In 2009, 0.3 percent of consumers with FICO scores between 760 and 850 fell into arrears on real-estate loans, versus 0.1 percent who did on credit cards.
In 2009, credit-card accounts were 1.6 times more likely to become 90 days late than were mortgages, a steep drop from 2005 when credit-card accounts were more than three times more likely to fall behind 90 days, according to FICO.
While the numbers are small, the trend is disturbing, said Mark Greene, chief executive of FICO.
You can blame those trends on a deep economic slump that's pulled the rug out from under long-held jobs, home values and retirement accounts. And in the wake of a new credit-card law, which has prompted banks to be more selective in who gets credit and how much they get, some consumers are becoming more protective of their credit cards.
Also, people are worried about losing their jobs and perhaps needing their plastic to get by.
On top of that, home values have taken a beating, and many homeowners now find themselves underwater on their home loans, meaning the mortgage outweighs the current value of the real estate. For some, holding on to the undervalued house suddenly doesn't look like the smartest thing to do.
“The combination of all these things makes some consumers think that paying money on the mortgage might not be in their best interest relative to the credit card,” said TransUnion's Becker. “If I'm unemployed, I need to rely on the credit cards to get me through it till I get a job.”

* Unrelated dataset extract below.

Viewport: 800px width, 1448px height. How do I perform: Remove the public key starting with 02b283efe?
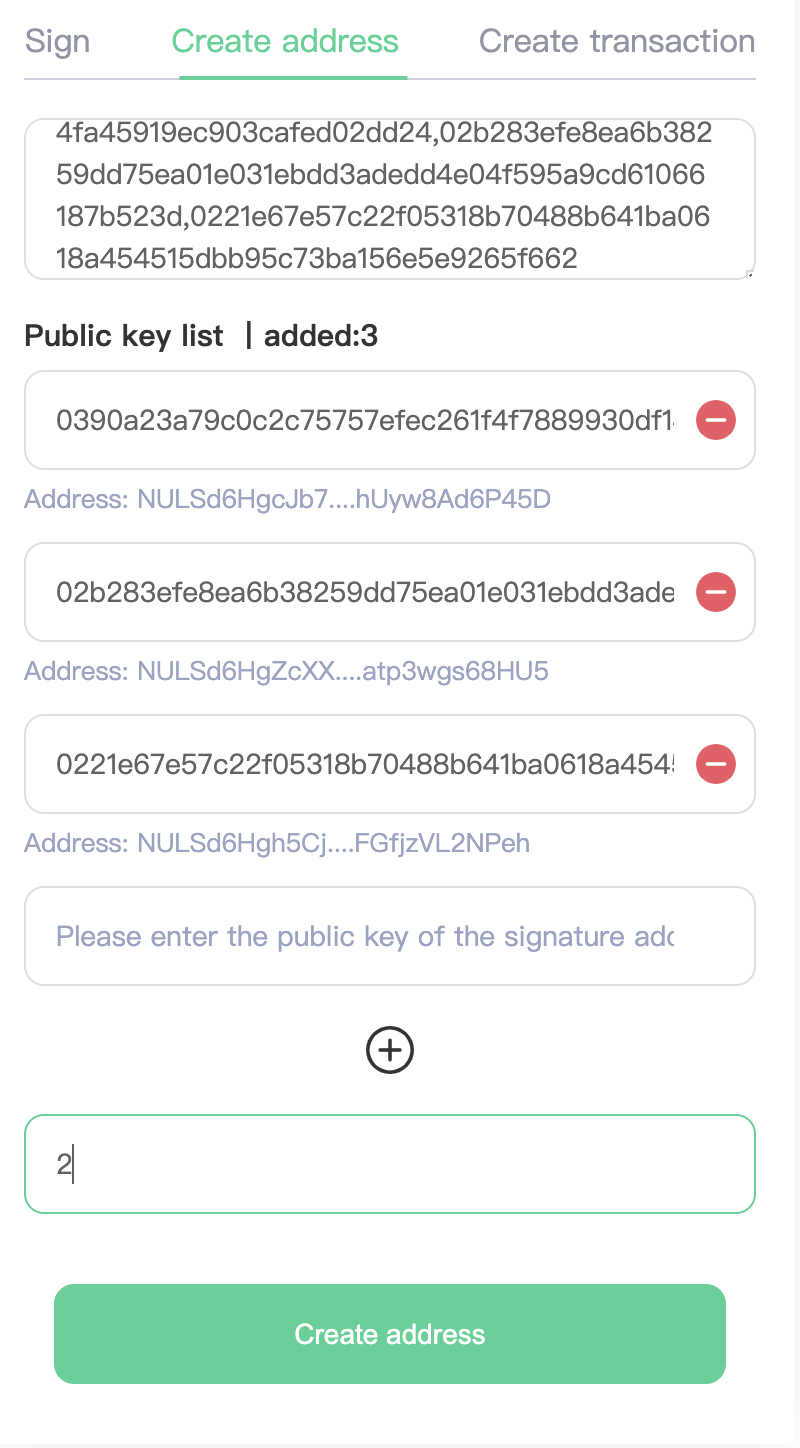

Another thing to consider, Becker said, is that a person could lose a credit card faster than he or she would get kicked out of a home. Eviction can take a year or longer; a bank can pull a credit card in default in 90 days, or even less if payments are habitually late.
Nevertheless, this shift in payment hierarchy isn't expected to turn into another “new normal.” It's simply the effect of the cause of high unemployment and depreciating housing values.
“When those two factors abate,” Becker said, “we will almost certainly see a return to the traditional payment-default hierarchy.”